Tuesday, 13 September 2011

Serial Visitor to Vietnam ... Surprise Surprise

I was neutral on Vietnam during my first trip in 2008. The infrastructure was not impressive and the traffic chaotic. At that time I did not realize that I was bitten by the Vietnamese bug. It took a couple of weeks to dawn upon me that Vietnam was not bad after all. My initial angst was misplaced and the more I reflect, the more I like Vietnam.

Hence, in the morning of 13th September 2011, I found myself clearing immigration at Hanoi's Noi Bai International Airport, eager for another visit, my third. This time around my travel plans were much simpler, to walk the hills of Sapa and the rest of the time was ..... an open canvas.

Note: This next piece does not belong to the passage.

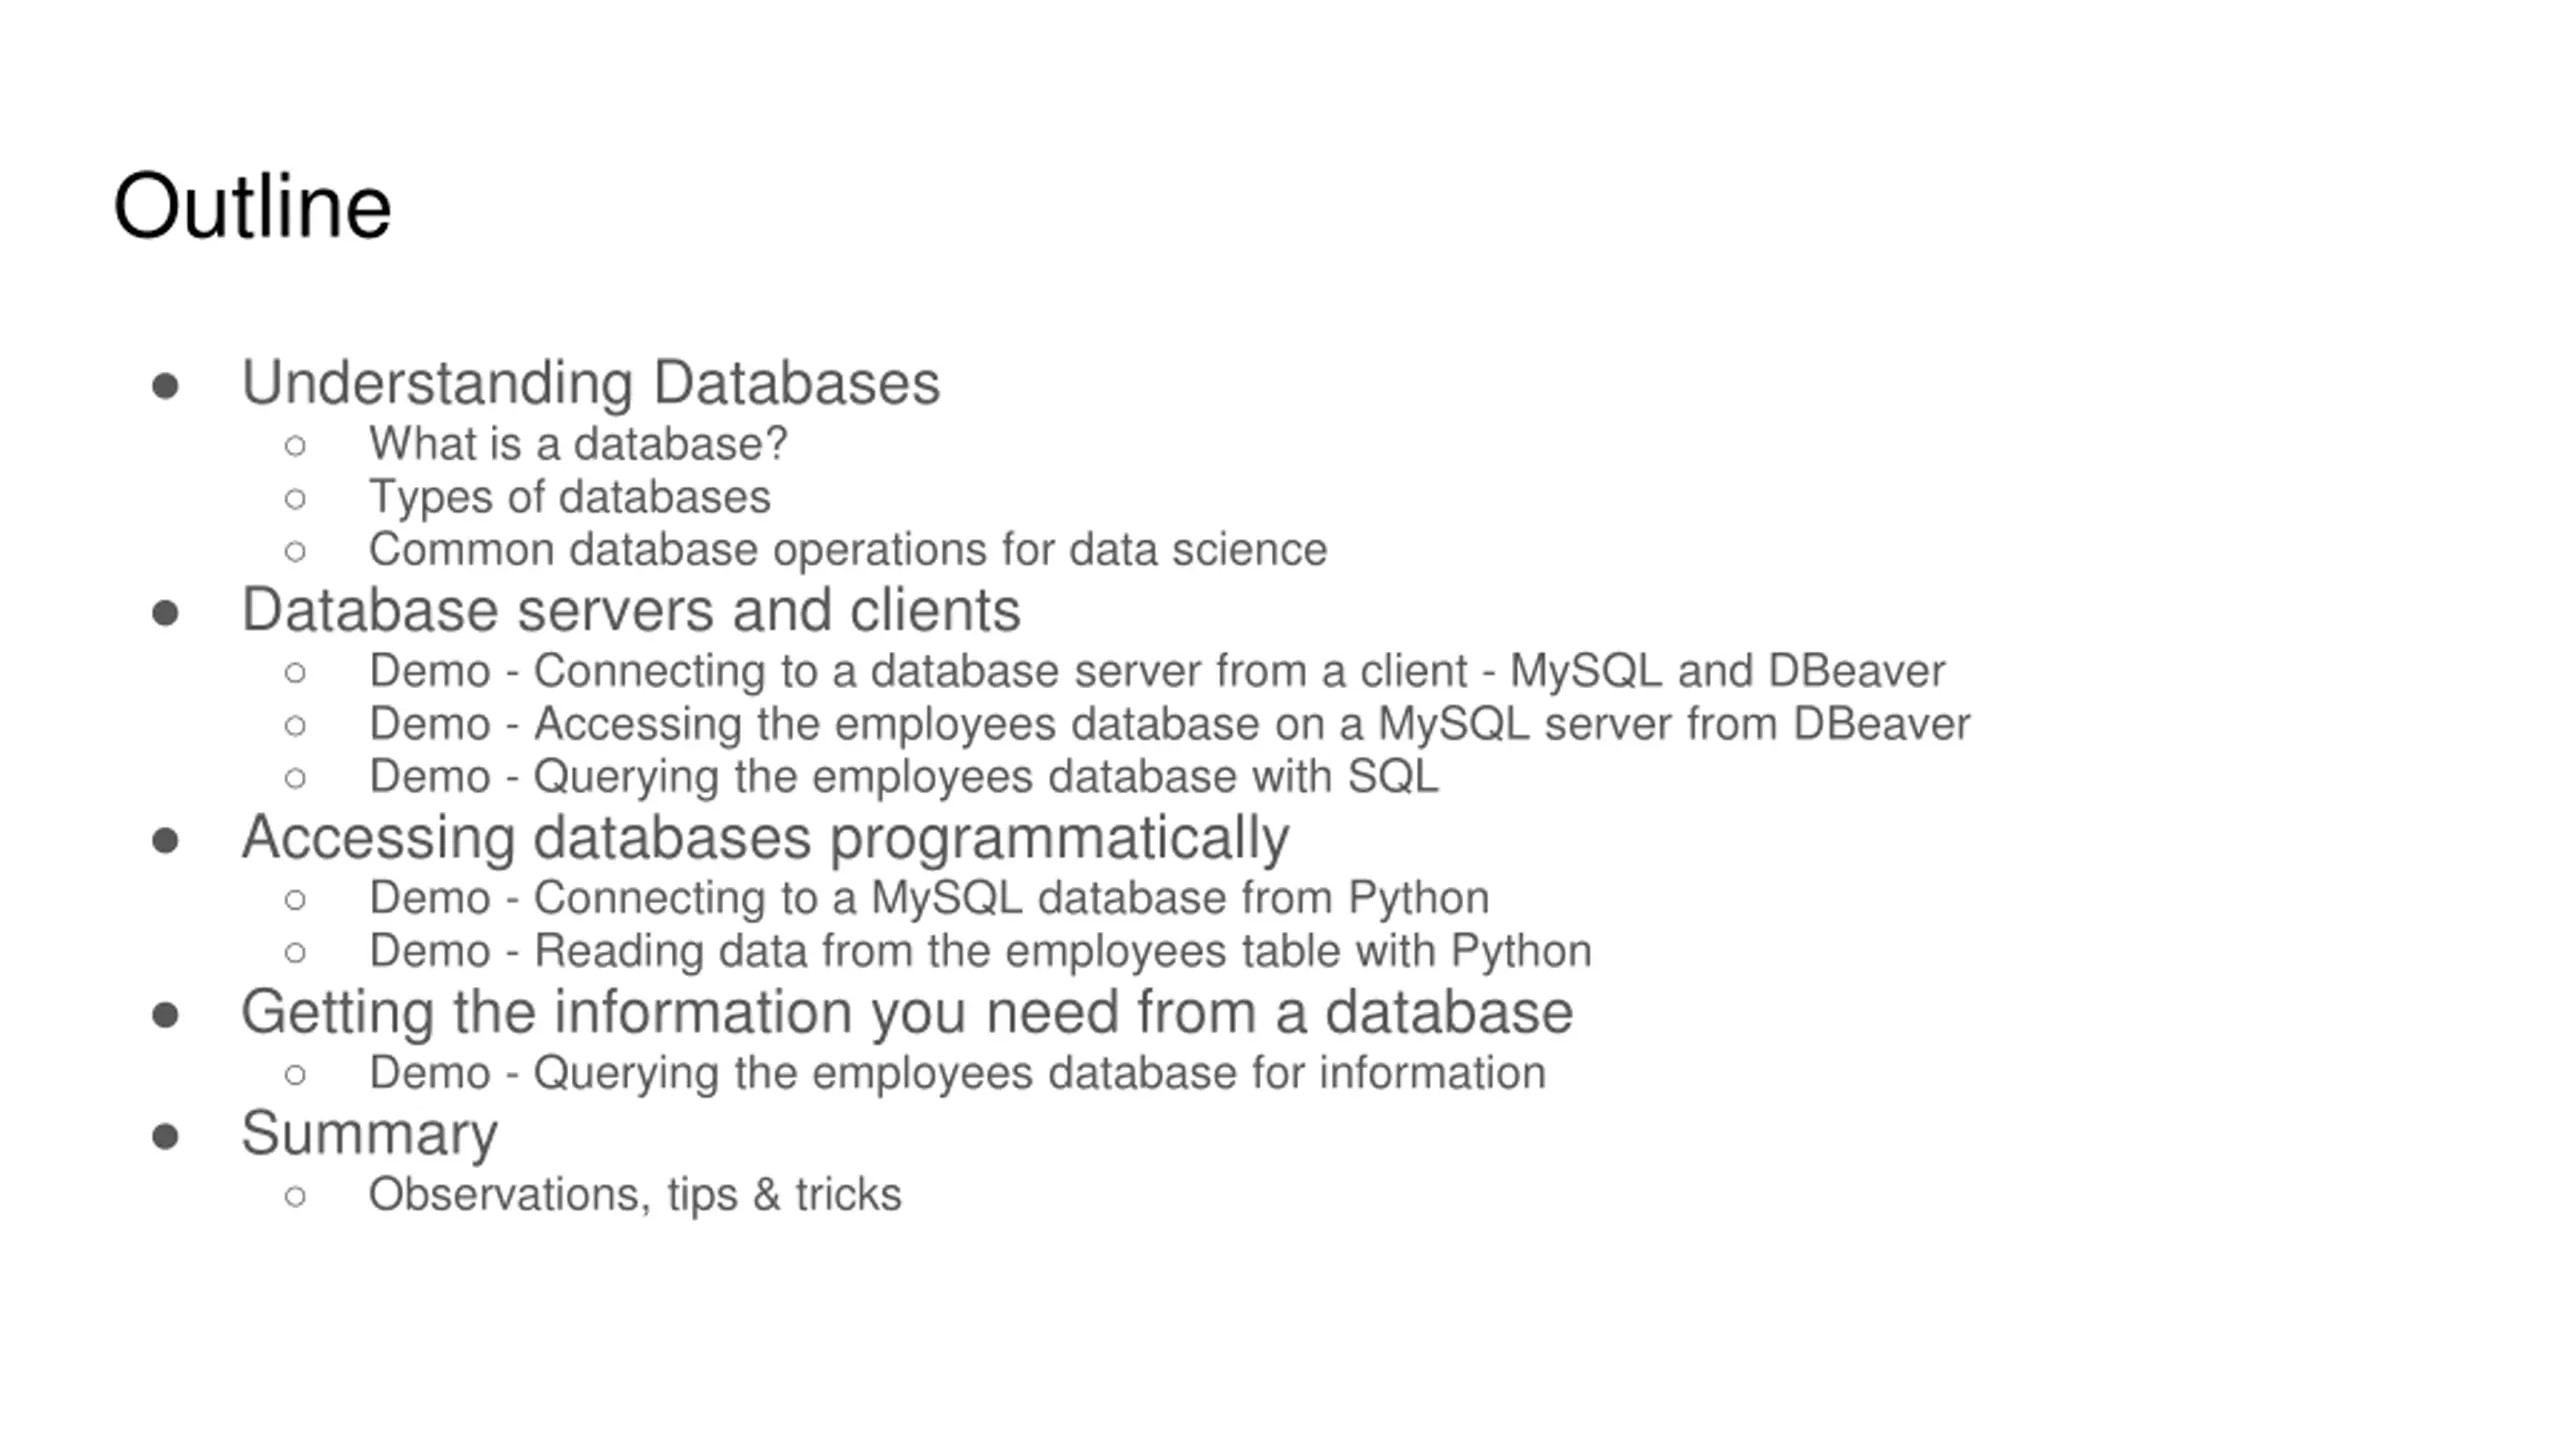The height and width of the screenshot is (1440, 2560).
Task: Click the bullet beside Summary
Action: (166, 1137)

The night train from Hanoi was to leave at 9.20pm. We assembled early and thankfully so as the train left sharp on time. We met 2 girls, Ms Low and Ms Sum who were fellow Malaysians from Johor. Comparing our tour price we found out that we 'overpaid' for our Sapa package. We paid USD$120 for a 2Day/3Nighst trip inclusive of 2 overnight train tickets and 1 night at Sapa. They paid USD$119 for 3Day/4nights. That's good negotiation on their part. We were the scary cats that booked early for ease of mind.


We arrived early at the border town of Lao Cai, the hop-off to Kunming, China. Our group was greeted by the hotel's representative and our names checked against the guest list. Note that you were not supposed to "trust" anybody at these border towns unless you want to be whisked away to the wrong hotel. Unfortunately our van was short of 1 guest and we had to wait another 40 minutes for the next train. Hotel policy dictated that we need a full load before we can leave for Sapa. 

The ride to Sapa passed quickly as we were mesmerized by the beautiful valley as we crawled ever higher. We arrived at the Sapa summit Hotel at about 8.30am and given an itinerary for the next 2 days. We were quickly ushered to the morning breakfast buffet as the first walk of the day was to start in one hour at 9.30am.   

The sight that greeted us at the entrance of the hotel was an experience for me. About 30 eager Black Hmong, girls and ladies, were already gathered in front of the hotel. They were held back by an invisible line to the untrained eye. They were eyeing us just as we were eyeing them. The difference being, we were doing the tourist thingy, taking photos and gawking. The Hmongs were ready for another day's work having left their village at 6am +/-. 
 

The first hike was to Cat Cat Village which was supposed to be a half day. After a leisurely walk through part of town for about 20 minutes, we were at the entrance to the village. Our chief guide, Kher,  a 32 year old Hmong, quickly paid for the entrance fees to the village. We passed through the guard house without any hitch. Our personal guide was a young girl, Bow, 22 years and with her was her baby riding piggy back.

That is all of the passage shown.